DOCUMENT TEXT ->
* * *
A Reason to Smile: Just don’t call this old man “crazy”
It’s July, so that means it’s time for my annual visit to the doctor to get all my medicine prescriptions renewed. As I have previously acknowledged, I take every medication known to the pharmaceutical world. In fact, if you have any stock in pharmaceuticals and you hear that I have died, you had better sell that stock fast. Because some of the major companies may go bankrupt upon my demise.
At any rate, when I went in last week for my annual doctor’s visit, the nurse explained that she needed to ask me a few questions which they are now required to ask everyone on Medicare. She asked me what day of the week it was, what state we are in (to which I could have replied, “The state of confusion,” but instead I opted for “Texas”), and who is the president of the United States. Then she gave me some particular words which she would ask me to recall later. She also asked me to repeat, in reverse order, some sequences of numbers.
Amazingly, I must have done fairly well on those test questions, because the doctor later told me that there was no real indication of “cognitive decline.” That must have just been a strange quirk of fate, because my short term memory (particularly concerning names) is pretty bad. But as I like to say, I still have my lucid moments!
Anyway, the term “cognitive decline” got me to thinking. Just what is the best way to describe what seems to inevitably overtake us mature adults. I have some hesitancy about writing anything which could be construed as making light this subject, because mental failings will eventually become a difficult and painful issue for almost all of us. But to some extent I suppose it’s better to laugh about it (for as long as you can) than to cry. I used to get irritated at my late mother-in-law and father-in-law when they would laugh at themselves about their failing memories. But now I understand and believe that as the Reader’s Digest column is entitled, perhaps “Laughter Is the Best Medicine.”
* * *
EXTRACTED RECORDS ->
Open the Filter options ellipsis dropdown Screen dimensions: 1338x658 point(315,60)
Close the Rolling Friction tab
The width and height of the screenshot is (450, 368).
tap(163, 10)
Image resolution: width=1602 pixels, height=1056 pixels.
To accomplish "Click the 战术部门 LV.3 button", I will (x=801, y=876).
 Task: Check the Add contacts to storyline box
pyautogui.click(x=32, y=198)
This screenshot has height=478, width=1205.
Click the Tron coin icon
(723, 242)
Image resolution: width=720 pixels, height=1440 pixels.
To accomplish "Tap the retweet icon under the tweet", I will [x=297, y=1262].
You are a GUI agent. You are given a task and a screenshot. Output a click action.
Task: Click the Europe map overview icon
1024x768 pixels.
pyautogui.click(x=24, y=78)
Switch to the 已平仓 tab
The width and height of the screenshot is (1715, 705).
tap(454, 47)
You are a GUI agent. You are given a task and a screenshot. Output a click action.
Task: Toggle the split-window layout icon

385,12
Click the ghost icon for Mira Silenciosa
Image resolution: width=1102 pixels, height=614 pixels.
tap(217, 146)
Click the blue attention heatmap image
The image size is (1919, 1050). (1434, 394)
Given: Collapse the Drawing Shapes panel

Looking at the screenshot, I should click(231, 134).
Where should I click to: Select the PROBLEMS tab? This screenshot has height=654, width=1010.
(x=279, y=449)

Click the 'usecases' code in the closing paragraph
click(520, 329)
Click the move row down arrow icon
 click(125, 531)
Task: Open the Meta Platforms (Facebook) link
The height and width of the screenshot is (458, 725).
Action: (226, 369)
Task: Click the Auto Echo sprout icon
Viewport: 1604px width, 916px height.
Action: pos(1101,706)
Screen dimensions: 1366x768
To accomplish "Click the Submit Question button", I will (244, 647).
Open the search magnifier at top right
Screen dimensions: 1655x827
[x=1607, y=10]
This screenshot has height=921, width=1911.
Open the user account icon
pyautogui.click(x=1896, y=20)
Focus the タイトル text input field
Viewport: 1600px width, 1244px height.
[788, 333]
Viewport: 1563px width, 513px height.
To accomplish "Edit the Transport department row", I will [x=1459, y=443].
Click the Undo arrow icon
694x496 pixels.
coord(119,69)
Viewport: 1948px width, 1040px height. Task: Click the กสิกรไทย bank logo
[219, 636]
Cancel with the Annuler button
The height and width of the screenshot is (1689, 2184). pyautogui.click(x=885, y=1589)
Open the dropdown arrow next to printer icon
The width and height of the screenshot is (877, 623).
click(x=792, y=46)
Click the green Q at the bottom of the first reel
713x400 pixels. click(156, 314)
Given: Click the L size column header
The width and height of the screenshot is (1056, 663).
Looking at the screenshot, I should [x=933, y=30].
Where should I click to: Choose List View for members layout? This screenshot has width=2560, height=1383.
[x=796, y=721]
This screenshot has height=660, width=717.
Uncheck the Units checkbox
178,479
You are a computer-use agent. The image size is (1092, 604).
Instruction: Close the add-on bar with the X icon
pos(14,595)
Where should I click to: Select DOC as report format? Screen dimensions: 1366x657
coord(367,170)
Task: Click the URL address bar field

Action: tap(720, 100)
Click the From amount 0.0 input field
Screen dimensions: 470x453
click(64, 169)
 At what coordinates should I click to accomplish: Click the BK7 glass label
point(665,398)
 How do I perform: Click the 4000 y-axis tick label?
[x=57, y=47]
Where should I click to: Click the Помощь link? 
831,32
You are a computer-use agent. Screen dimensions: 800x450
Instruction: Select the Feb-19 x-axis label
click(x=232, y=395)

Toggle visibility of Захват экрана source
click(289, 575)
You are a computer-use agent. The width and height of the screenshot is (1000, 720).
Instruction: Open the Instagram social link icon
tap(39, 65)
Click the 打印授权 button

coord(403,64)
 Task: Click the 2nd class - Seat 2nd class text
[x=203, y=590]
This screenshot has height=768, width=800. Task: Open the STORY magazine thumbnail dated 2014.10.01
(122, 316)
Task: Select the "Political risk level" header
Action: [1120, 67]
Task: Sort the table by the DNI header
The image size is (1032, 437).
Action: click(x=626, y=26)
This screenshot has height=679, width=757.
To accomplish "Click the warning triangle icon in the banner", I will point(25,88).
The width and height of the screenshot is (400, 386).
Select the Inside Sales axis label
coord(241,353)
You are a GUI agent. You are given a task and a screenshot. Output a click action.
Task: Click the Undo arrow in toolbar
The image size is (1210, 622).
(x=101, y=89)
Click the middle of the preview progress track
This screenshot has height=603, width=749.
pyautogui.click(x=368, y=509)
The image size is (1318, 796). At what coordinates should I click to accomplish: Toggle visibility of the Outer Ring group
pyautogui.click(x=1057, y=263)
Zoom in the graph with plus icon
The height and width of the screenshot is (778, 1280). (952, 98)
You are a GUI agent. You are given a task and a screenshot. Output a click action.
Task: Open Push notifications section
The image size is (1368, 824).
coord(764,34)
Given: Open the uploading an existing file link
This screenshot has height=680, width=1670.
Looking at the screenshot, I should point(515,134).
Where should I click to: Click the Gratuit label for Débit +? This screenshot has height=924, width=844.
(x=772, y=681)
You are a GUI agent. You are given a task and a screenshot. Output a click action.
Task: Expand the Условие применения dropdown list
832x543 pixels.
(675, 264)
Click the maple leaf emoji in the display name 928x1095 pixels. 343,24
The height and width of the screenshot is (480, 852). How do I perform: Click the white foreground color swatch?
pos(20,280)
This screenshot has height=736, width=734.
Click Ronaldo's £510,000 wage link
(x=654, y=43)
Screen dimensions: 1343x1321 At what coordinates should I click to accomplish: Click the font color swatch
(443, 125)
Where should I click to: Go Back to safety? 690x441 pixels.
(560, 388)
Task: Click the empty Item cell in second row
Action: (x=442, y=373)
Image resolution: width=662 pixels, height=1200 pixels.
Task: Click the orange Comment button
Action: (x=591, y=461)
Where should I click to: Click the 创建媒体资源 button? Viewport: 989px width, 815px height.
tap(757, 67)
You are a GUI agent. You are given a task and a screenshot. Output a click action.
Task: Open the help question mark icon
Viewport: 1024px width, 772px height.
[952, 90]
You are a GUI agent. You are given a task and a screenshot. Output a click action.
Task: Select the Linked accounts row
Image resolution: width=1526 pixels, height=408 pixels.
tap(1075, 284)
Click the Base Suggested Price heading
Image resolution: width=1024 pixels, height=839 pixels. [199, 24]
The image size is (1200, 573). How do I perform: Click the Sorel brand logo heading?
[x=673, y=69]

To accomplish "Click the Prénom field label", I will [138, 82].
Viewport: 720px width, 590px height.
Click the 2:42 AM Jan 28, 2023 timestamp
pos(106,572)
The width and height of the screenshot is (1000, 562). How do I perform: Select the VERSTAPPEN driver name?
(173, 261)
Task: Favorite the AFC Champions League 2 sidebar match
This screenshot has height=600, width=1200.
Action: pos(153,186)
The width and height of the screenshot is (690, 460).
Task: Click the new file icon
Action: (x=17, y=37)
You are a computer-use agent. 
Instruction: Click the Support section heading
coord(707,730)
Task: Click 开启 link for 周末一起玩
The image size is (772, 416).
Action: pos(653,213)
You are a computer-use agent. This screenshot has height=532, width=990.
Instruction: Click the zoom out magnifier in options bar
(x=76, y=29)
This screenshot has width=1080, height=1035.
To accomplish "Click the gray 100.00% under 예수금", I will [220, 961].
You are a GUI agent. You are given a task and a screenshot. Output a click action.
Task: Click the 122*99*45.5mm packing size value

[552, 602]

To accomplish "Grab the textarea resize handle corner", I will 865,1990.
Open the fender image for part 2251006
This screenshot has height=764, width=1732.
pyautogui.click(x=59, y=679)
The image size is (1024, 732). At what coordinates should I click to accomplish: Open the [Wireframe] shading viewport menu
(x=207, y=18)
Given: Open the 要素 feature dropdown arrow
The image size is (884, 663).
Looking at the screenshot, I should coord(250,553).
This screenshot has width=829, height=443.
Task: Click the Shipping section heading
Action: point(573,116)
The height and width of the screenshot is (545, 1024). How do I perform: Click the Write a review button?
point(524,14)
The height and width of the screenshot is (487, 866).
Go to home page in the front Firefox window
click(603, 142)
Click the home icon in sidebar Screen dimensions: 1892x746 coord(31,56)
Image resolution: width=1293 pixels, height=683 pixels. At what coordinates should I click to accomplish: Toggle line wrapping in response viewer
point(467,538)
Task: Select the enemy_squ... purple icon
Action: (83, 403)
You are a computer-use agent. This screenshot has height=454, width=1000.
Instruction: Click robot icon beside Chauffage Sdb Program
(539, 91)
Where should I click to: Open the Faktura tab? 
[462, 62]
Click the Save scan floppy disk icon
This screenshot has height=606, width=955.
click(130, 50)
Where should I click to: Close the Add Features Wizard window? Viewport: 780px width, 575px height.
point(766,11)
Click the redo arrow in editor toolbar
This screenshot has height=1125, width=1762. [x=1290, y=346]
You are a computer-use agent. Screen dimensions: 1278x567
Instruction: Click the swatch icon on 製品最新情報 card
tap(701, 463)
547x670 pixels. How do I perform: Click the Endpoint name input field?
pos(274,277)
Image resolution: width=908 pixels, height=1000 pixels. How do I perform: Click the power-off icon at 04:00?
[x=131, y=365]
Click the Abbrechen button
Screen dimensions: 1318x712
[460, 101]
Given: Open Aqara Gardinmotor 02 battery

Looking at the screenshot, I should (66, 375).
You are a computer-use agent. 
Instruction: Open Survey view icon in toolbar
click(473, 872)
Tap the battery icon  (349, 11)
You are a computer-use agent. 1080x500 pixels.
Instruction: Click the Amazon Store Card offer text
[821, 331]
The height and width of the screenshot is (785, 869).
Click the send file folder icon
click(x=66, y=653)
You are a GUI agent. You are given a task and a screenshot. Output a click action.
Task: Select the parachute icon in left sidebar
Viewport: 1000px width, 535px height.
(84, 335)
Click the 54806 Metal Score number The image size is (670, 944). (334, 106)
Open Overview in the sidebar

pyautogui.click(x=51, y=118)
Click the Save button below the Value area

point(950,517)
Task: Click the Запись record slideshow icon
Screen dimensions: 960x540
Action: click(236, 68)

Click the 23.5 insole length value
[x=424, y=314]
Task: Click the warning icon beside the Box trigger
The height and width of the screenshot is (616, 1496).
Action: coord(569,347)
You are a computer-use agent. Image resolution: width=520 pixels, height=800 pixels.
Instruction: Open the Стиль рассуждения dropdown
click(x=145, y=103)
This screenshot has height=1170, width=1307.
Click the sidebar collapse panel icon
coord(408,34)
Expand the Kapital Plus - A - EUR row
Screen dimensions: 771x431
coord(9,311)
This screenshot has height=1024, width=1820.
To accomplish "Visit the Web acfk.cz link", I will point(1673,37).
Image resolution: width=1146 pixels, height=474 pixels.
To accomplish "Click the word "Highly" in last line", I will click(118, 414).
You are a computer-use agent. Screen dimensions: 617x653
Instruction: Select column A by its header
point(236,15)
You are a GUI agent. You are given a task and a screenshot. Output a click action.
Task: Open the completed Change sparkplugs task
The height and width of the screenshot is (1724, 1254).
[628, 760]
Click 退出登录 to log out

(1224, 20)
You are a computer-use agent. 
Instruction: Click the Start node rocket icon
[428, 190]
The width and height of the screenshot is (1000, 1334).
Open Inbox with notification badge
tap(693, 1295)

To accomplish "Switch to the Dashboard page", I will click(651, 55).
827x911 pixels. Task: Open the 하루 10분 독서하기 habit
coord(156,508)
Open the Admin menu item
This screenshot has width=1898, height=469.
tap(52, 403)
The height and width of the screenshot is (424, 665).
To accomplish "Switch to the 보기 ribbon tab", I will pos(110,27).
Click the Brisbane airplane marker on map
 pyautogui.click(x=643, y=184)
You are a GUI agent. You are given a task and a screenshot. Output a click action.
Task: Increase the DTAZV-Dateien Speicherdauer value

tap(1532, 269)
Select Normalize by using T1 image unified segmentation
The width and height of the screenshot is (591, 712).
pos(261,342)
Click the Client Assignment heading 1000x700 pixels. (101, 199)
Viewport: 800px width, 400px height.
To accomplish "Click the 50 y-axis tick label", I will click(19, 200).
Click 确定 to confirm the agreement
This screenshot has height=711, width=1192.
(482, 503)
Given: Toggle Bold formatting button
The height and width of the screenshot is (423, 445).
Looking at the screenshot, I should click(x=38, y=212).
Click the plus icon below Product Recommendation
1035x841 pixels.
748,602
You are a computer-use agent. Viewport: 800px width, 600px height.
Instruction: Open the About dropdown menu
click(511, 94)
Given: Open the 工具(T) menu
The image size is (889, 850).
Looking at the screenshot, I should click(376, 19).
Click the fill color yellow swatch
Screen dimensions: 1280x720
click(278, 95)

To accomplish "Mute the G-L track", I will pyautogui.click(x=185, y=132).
* * *
EXERCISE PROMPT ->
In two sentences, summarize the column above about the annual doctor's visit.

RESPONSE AREA ->
At a yearly July doctor's visit to renew prescriptions, the writer answered questions now required of everyone on Medicare, and the doctor later found no real indication of "cognitive decline," although the writer's short-term memory is pretty bad. That term prompted the reflection that mental failings will eventually become difficult and painful for almost everyone, but that it is better to laugh about them than to cry, since perhaps "Laughter Is the Best Medicine."